Dataset:
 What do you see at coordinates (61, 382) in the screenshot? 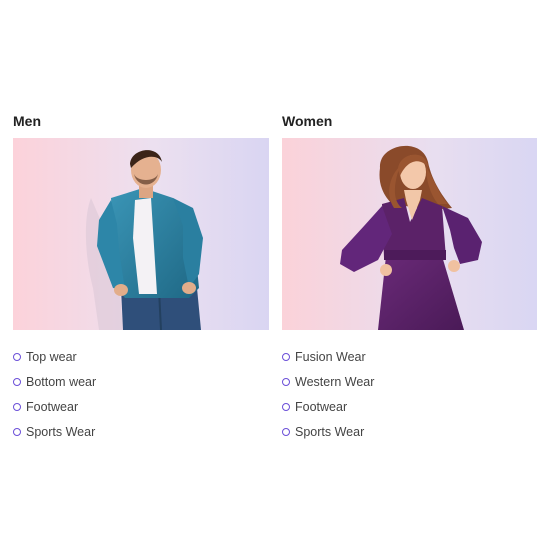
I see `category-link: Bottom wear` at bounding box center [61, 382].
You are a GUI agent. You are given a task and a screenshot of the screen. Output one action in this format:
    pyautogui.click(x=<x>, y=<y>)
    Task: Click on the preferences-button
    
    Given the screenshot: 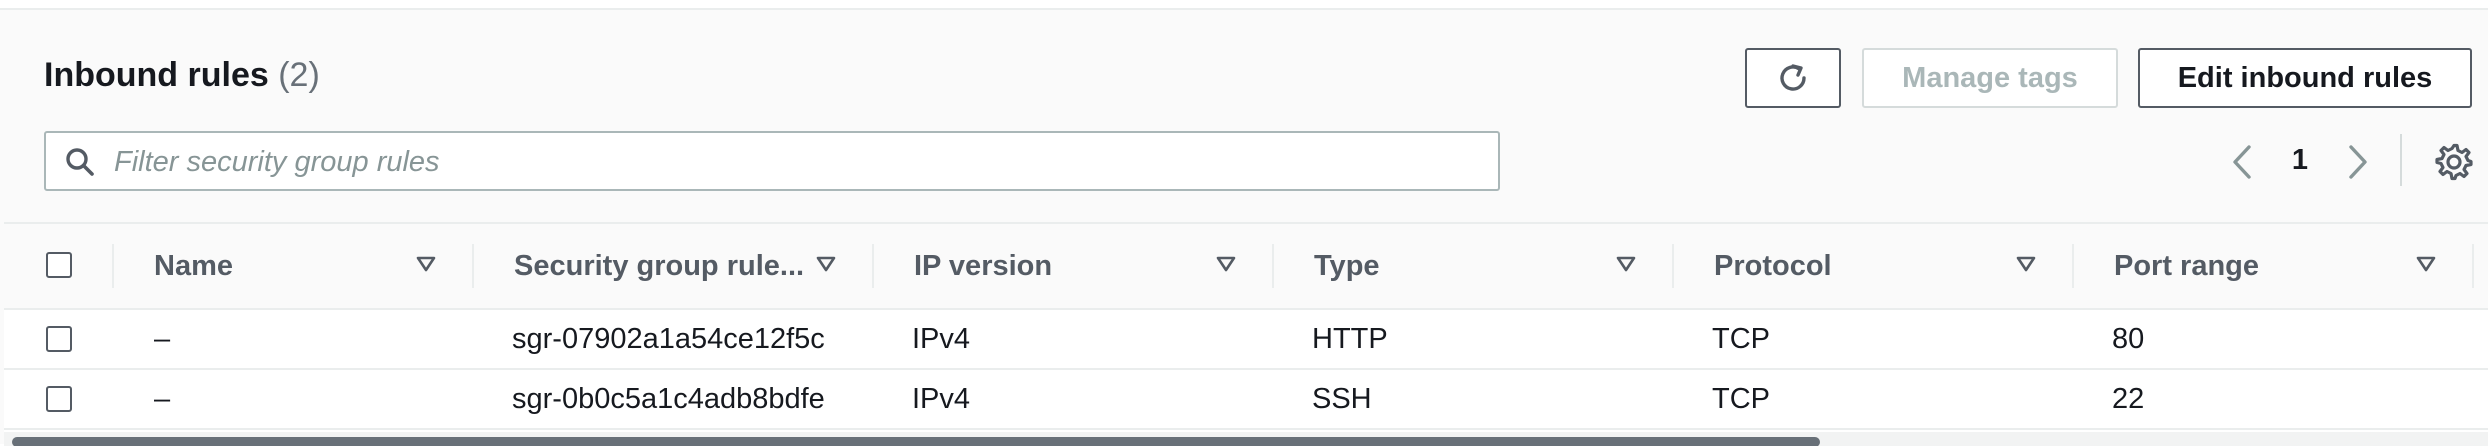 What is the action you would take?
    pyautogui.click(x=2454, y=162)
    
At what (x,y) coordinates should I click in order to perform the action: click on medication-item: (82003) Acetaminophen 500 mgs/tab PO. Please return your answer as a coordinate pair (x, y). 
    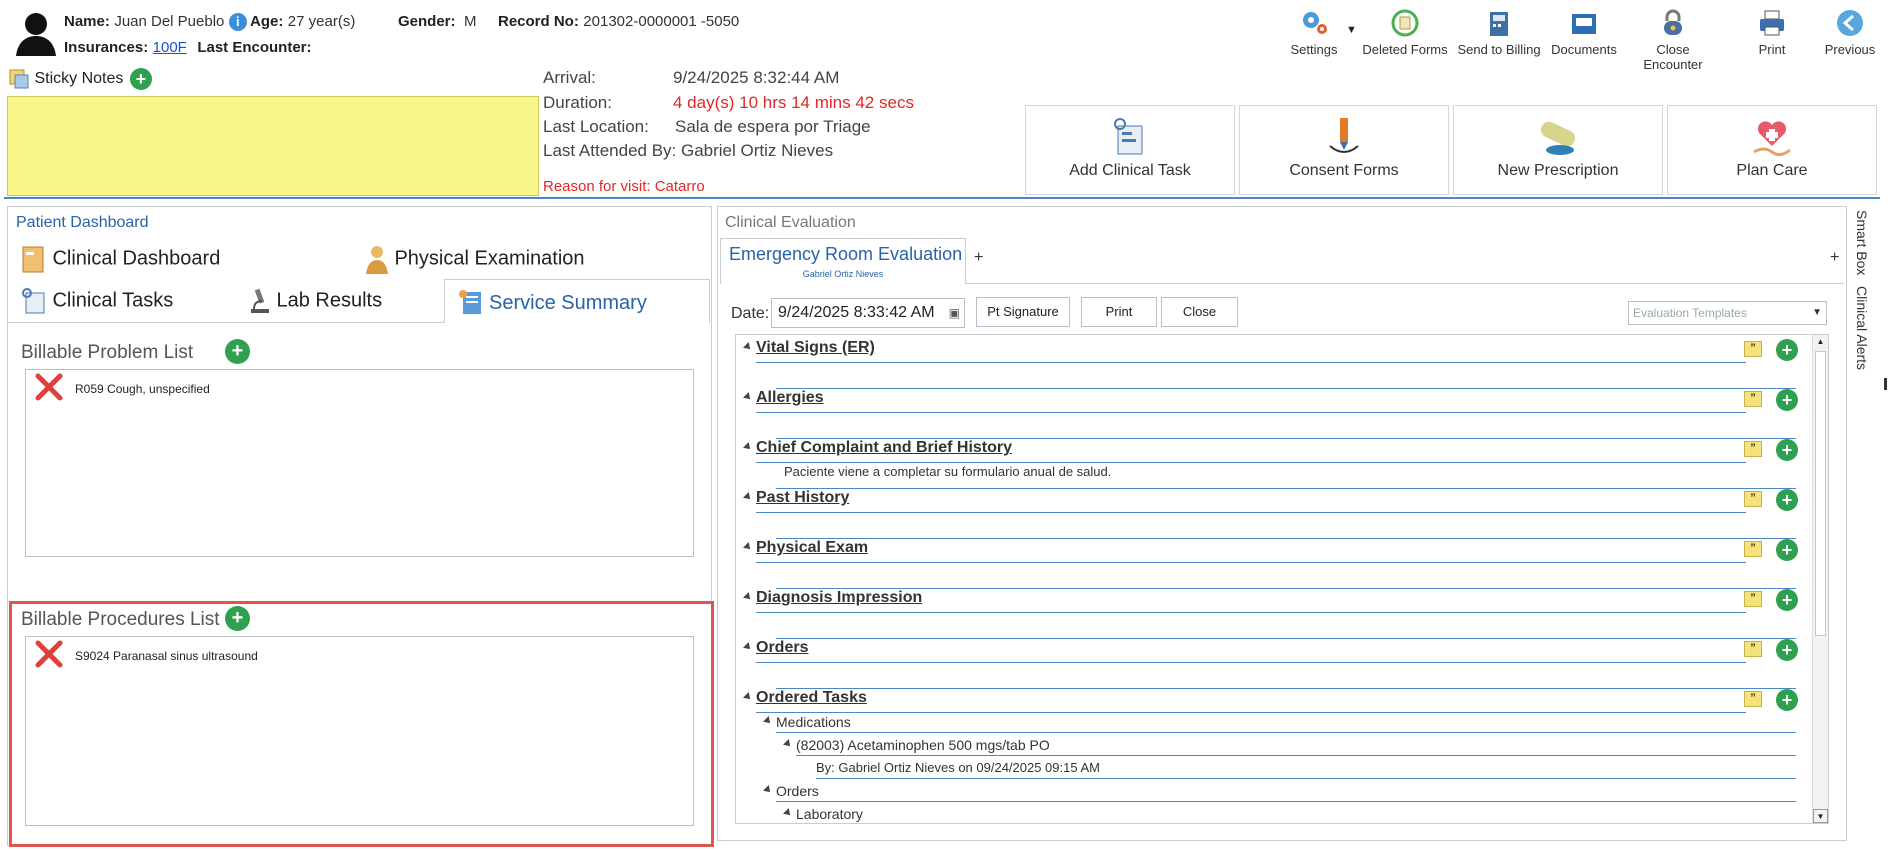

Instruction: Extract the lines from the start of the records up to and including the line containing "center [61, 382].", copying them without changes and omitting the pictures.

Exercise output:
 What do you see at coordinates (61, 382) in the screenshot? 
I see `category-link: Bottom wear` at bounding box center [61, 382].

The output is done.